--- DATA SHOWN ---

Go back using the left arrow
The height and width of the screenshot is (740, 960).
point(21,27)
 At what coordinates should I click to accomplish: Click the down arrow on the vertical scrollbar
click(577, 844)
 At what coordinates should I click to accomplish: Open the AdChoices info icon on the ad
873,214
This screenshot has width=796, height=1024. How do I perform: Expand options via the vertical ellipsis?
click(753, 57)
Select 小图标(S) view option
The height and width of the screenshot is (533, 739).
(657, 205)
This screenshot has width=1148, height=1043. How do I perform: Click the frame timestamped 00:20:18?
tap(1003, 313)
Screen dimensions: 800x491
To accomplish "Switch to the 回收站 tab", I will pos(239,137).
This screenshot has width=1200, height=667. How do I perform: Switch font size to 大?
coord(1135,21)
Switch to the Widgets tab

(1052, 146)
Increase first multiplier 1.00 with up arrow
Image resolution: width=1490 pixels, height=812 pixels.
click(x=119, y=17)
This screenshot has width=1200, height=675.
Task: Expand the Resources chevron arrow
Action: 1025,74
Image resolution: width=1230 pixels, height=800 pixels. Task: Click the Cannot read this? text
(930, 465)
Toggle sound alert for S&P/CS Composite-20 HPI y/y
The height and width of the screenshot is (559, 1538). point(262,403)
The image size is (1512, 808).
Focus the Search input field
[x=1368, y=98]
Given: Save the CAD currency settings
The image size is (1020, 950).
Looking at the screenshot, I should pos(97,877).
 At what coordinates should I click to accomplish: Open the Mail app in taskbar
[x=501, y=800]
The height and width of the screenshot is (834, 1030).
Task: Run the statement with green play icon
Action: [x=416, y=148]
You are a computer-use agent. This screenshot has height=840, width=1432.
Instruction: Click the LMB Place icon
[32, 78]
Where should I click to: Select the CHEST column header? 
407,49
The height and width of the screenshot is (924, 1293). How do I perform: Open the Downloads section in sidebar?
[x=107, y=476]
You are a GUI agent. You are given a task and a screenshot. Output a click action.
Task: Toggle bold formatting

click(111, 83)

--- EXERCISE DIRECTIONS ---
Rewrite the records as a JSON list of strings with one string per line and blank lines left out, beginning at the line that contains "Toggle sound alert" and stopping after the last line of the records.

--- RESULT OF THIS EXERCISE ---
[
  "Toggle sound alert for S&P/CS Composite-20 HPI y/y",
  "The height and width of the screenshot is (559, 1538). point(262,403)",
  "The image size is (1512, 808).",
  "Focus the Search input field",
  "[x=1368, y=98]",
  "Given: Save the CAD currency settings",
  "The image size is (1020, 950).",
  "Looking at the screenshot, I should pos(97,877).",
  " At what coordinates should I click to accomplish: Open the Mail app in taskbar",
  "[x=501, y=800]",
  "The height and width of the screenshot is (834, 1030).",
  "Task: Run the statement with green play icon",
  "Action: [x=416, y=148]",
  "You are a computer-use agent. This screenshot has height=840, width=1432.",
  "Instruction: Click the LMB Place icon",
  "[32, 78]",
  "Where should I click to: Select the CHEST column header? ",
  "407,49",
  "The height and width of the screenshot is (924, 1293). How do I perform: Open the Downloads section in sidebar?",
  "[x=107, y=476]",
  "You are a GUI agent. You are given a task and a screenshot. Output a click action.",
  "Task: Toggle bold formatting",
  "click(111, 83)"
]